Disciplina personalista do cinema policial encontra o rigor estético do animal Mann

10,0

Normalmente não começo com citações e/ou frases feitas, que assim sejam alcunhadas, de algum filme, mas que se lasque.

“Não assuma compromissos com nada que não possa largar em 30 segundos se a coisa suja na esquina. ”

Esta é a disciplina necessária ele diz.

Uma disciplina tática, crua, brutal e escrota. Disciplinas estas (na porra do plural mesmo) são seguidas e expostas magistralmente nesta obra prima do foda Michael Mann. Ação e reação. Mann trata de pôr a porra toda numa narrativa de densa sobriedade – mas não sem uma aspereza de sentido moral – que tem a primazia de apresentar personagens e seus dramas bem definidos onde se estabelecem os conflitos centrais diretamente, porém sem a mínima pressa para resolvê-los. O que interessa aqui é o posicionamento moral frente ao absurdo cotidiano. O que é a moral? Pra quê e pra quem ela serve? Não há julgamento moral aqui. Há embate.

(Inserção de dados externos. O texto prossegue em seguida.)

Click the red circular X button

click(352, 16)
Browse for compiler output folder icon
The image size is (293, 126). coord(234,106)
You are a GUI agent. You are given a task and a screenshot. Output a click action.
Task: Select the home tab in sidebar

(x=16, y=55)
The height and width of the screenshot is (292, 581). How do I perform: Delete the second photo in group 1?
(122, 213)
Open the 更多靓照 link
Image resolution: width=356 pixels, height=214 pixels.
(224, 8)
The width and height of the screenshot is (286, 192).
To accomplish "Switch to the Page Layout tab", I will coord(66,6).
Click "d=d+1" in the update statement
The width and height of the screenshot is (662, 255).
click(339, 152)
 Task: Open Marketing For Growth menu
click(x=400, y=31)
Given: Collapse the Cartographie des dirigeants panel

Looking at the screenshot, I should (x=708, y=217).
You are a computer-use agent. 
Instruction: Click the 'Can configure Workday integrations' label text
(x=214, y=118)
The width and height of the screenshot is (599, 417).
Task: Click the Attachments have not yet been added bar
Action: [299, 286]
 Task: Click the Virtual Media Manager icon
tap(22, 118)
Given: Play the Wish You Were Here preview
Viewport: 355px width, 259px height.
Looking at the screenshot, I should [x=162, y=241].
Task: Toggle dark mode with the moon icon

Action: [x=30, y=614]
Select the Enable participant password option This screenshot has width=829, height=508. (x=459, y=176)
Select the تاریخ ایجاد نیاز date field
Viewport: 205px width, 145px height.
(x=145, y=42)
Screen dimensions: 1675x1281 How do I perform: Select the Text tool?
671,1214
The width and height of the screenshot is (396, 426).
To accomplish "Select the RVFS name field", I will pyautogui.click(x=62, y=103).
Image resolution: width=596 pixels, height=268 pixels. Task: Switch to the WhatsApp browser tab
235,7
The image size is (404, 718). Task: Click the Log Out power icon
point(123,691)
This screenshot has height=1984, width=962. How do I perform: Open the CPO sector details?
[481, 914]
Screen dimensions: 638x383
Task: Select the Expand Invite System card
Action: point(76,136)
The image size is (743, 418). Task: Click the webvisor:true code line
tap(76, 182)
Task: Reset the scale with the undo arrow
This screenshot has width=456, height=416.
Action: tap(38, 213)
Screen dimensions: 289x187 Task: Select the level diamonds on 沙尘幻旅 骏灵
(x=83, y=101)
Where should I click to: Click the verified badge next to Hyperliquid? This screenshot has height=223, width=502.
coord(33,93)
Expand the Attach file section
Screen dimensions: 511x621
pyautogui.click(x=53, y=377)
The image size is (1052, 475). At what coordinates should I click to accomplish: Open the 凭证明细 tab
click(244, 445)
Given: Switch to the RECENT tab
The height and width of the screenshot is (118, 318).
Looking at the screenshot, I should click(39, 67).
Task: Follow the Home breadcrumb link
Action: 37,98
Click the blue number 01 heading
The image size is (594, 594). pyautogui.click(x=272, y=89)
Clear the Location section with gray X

O estabelecimento das funções e das respectivas lideranças e vicissitudes pessoais e profissionais são transpostas com um esbanjamento narrativo direto que consiste em estraçalhar quaisquer maniqueísmos diante do confronto dos antagonistas Vincent Hanna (Al Pacino) e Neil McCauley (Robert De Niro). Este grande cinema é direto. Estabelece suas concepções narrativas morais e estéticas sem firulas ou frescuras fúteis e desconexas de linguagem, mas, sim com uma puta densidade e segurança que visa a caracterização de diferenças e semelhanças entre os dois personagens principais. E este enriquecimento só faz crescer a expectativa pros vindouros confrontos.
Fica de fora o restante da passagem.